What this task involves: Reproduce the whole listing that follows, exactly as it stands.

(Beginning of Source information)

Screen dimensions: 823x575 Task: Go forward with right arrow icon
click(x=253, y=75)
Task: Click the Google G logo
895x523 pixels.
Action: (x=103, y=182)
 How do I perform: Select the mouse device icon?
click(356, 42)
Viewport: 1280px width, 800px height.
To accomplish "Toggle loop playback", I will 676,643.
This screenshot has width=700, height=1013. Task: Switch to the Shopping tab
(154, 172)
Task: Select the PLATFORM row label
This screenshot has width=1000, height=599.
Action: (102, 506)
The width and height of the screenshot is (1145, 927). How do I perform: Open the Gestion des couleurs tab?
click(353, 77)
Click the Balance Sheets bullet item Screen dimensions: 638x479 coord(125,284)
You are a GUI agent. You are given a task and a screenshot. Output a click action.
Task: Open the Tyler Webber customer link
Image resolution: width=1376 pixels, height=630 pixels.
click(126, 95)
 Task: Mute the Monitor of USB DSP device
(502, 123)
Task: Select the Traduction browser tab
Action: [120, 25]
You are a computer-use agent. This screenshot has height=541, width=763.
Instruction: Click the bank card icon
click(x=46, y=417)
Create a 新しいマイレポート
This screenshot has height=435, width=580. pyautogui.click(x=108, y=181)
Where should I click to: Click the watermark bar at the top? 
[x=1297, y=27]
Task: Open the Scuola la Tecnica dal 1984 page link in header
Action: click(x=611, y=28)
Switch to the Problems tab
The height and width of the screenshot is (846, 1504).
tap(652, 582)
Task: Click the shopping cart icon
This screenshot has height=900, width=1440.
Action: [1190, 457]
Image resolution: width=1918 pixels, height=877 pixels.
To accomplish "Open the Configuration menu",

(End of Source information)

Output for this task:
Screen dimensions: 823x575 Task: Go forward with right arrow icon
click(x=253, y=75)
Task: Click the Google G logo
895x523 pixels.
Action: (x=103, y=182)
 How do I perform: Select the mouse device icon?
click(356, 42)
Viewport: 1280px width, 800px height.
To accomplish "Toggle loop playback", I will 676,643.
This screenshot has width=700, height=1013. Task: Switch to the Shopping tab
(154, 172)
Task: Select the PLATFORM row label
This screenshot has width=1000, height=599.
Action: (102, 506)
The width and height of the screenshot is (1145, 927). How do I perform: Open the Gestion des couleurs tab?
click(353, 77)
Click the Balance Sheets bullet item Screen dimensions: 638x479 coord(125,284)
You are a GUI agent. You are given a task and a screenshot. Output a click action.
Task: Open the Tyler Webber customer link
Image resolution: width=1376 pixels, height=630 pixels.
click(126, 95)
 Task: Mute the Monitor of USB DSP device
(502, 123)
Task: Select the Traduction browser tab
Action: [120, 25]
You are a computer-use agent. This screenshot has height=541, width=763.
Instruction: Click the bank card icon
click(x=46, y=417)
Create a 新しいマイレポート
This screenshot has height=435, width=580. pyautogui.click(x=108, y=181)
Where should I click to: Click the watermark bar at the top? 
[x=1297, y=27]
Task: Open the Scuola la Tecnica dal 1984 page link in header
Action: click(x=611, y=28)
Switch to the Problems tab
The height and width of the screenshot is (846, 1504).
tap(652, 582)
Task: Click the shopping cart icon
This screenshot has height=900, width=1440.
Action: [1190, 457]
Image resolution: width=1918 pixels, height=877 pixels.
To accomplish "Open the Configuration menu",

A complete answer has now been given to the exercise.